** BRIEF **
Copy out every line of the listing in which "Search" appears.

** GIVEN INFORMATION **
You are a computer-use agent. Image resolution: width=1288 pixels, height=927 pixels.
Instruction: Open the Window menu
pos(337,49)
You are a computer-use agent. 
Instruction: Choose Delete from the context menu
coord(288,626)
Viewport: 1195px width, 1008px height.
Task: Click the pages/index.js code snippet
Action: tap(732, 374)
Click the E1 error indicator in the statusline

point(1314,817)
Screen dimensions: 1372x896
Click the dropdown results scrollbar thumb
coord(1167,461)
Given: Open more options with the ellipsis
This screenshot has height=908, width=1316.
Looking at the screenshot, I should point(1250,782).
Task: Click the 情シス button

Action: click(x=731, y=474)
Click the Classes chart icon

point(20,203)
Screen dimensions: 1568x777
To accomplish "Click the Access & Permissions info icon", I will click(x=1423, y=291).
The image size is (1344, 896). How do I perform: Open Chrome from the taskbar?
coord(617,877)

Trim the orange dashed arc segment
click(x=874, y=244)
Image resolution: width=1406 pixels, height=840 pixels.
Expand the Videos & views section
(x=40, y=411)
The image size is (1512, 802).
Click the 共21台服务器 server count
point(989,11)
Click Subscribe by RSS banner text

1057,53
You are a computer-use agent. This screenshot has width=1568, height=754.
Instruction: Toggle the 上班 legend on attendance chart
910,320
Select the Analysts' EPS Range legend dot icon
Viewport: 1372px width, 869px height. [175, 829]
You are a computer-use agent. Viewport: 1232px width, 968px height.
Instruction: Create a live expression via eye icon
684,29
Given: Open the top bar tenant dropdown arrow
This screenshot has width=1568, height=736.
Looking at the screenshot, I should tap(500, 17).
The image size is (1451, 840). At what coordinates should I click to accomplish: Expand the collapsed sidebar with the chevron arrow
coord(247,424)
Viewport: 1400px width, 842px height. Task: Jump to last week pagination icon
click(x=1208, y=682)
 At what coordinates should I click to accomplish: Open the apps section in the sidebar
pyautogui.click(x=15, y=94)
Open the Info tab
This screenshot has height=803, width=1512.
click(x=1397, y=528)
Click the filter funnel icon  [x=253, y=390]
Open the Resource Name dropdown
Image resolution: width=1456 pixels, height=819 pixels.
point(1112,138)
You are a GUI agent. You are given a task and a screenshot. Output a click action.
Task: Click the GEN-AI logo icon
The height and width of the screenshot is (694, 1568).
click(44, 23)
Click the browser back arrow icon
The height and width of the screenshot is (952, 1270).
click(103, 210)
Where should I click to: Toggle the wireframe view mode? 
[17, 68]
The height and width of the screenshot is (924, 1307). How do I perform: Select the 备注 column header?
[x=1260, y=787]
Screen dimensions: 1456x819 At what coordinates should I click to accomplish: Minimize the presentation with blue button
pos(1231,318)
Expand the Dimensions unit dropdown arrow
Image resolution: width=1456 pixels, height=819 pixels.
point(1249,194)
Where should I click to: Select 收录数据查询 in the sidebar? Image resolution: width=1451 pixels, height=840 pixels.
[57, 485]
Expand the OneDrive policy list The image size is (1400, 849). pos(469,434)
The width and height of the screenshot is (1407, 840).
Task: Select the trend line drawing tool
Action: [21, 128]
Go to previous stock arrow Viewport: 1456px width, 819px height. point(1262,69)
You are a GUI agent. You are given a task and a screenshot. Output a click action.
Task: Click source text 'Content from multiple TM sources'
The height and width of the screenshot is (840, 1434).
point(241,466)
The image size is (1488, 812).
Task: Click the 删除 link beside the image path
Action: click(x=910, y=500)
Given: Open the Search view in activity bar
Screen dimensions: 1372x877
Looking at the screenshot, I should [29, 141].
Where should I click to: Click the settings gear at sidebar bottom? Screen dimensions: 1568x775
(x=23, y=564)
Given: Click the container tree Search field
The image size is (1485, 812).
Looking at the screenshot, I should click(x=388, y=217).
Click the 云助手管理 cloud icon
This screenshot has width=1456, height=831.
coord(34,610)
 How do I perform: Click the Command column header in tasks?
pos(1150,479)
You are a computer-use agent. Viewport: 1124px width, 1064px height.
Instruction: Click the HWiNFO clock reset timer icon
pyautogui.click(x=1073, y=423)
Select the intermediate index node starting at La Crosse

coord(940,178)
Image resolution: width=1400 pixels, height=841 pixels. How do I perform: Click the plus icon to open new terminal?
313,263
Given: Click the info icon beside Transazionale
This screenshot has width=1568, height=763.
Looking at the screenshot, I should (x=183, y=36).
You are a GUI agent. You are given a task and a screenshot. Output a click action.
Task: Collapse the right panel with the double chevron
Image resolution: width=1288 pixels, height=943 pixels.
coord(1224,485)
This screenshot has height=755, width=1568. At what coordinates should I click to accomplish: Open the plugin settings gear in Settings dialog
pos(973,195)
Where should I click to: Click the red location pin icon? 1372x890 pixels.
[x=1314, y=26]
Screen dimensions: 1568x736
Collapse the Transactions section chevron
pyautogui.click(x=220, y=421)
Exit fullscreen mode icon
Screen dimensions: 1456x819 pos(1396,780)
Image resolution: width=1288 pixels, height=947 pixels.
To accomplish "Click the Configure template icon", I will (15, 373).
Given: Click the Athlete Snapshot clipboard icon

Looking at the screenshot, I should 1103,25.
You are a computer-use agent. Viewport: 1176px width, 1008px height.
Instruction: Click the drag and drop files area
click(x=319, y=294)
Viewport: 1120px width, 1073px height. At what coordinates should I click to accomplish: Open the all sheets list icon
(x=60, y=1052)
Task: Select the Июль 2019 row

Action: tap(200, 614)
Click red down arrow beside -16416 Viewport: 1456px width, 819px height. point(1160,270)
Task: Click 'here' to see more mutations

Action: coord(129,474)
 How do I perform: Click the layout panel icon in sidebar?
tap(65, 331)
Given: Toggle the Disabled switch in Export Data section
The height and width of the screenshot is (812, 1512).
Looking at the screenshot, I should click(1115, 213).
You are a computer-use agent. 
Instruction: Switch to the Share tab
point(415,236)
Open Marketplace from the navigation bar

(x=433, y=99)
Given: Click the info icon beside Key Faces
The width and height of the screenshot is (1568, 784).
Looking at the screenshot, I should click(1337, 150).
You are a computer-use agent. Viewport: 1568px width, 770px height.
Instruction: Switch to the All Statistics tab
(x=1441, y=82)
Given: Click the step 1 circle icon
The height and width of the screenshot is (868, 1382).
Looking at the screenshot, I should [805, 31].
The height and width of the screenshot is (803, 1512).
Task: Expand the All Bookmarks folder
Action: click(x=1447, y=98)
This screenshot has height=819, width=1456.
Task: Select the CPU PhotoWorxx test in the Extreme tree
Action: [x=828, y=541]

** RESPONSE TO THIS TASK **
Given: Open the Search view in activity bar
Given: Click the container tree Search field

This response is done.